が、四六時中彼のことを考えてしまう時点で、既に答えは出ているようなものだ。
(僕は……まだ……修介さんのこと、好きなの……? それとも……。わ、わからない……でも……どんな理由であれ修介さんに捨てられるって……僕を見捨てて他の人とも平気でエッチなことするんだって思ったら……そんなのは……! や、やっぱり……嫌だっ……!!)
「……あるんだな、鉄也」
「うっ……うぅぅぅっ……」
「あれだけその身体に現実を刻み込んでやったにも関わらず、俺を忘れられない。憎むことすらできない。お前のようなおめでたい頭の人間はせいぜいクラブの好色漢共に愛嬌を振りまいてやるのが似合いだ」
「や、やめてっ……それ以上……言わないで……ください……」
図星を突かれ、鉄也はずるずるとその場に崩れ落ちてしまいそうになった。
この場から逃げ出したくとも、もう足が動かない。それに、何もかも放り出せば不幸な人間が増えるだけだ。

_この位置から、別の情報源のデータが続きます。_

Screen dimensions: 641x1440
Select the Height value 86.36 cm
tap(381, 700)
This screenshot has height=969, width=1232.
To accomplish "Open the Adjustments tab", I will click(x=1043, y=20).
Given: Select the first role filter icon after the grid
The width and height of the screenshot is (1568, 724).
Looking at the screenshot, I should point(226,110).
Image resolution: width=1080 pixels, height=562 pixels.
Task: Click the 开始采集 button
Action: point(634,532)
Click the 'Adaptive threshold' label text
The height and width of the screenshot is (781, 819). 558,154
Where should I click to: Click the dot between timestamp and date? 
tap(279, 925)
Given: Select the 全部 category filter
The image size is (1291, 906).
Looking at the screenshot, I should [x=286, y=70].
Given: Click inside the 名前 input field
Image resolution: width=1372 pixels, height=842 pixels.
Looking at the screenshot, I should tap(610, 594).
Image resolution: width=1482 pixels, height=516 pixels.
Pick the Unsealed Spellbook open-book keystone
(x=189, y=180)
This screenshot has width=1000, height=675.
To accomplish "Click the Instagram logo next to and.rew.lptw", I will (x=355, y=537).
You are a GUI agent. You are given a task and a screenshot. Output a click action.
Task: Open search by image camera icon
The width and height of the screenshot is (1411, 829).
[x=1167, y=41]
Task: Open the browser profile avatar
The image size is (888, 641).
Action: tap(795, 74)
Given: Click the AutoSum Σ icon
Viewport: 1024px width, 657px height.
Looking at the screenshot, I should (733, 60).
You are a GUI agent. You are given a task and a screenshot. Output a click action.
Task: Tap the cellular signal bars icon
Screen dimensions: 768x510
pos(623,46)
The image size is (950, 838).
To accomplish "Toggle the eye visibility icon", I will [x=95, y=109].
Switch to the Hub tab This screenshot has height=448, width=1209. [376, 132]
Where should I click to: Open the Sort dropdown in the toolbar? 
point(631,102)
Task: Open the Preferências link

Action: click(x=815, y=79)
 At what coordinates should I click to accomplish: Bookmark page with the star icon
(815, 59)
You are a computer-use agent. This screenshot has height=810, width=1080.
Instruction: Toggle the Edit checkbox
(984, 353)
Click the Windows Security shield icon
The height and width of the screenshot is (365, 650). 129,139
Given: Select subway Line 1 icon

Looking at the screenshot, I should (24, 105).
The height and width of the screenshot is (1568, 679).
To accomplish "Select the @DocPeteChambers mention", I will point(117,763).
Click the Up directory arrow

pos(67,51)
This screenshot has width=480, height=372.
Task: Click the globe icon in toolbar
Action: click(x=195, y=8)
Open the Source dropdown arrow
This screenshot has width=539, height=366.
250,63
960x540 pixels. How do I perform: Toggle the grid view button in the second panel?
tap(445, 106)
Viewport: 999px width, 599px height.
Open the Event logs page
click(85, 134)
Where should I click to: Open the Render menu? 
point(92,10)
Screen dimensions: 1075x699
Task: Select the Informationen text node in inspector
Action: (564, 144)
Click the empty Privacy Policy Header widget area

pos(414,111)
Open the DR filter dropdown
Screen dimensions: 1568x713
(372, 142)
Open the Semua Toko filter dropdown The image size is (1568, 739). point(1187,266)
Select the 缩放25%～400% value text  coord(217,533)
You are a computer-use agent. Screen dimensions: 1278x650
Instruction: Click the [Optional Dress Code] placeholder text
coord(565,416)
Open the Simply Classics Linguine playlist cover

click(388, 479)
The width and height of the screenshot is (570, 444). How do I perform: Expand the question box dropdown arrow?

本当にこの行為を止めるにはいよいよ神嶽を殺すか自分が死ぬしかないが、鉄也にはそんな真似をする勇気もないし、そこに辿り着くことだけは理性が必死に押し止めていた。
「自らの浅ましさを理解できたようだな。さあ、始めるぞ」
宣言してから、神嶽は鉄也の胸倉を掴むと、無理やり服を脱がしていく。
シャツと靴下だけの姿にされてしまっても、鉄也はもう諦めたように俯いていた。下手に抵抗をしてまた殴られでもしてはたまらないからだ。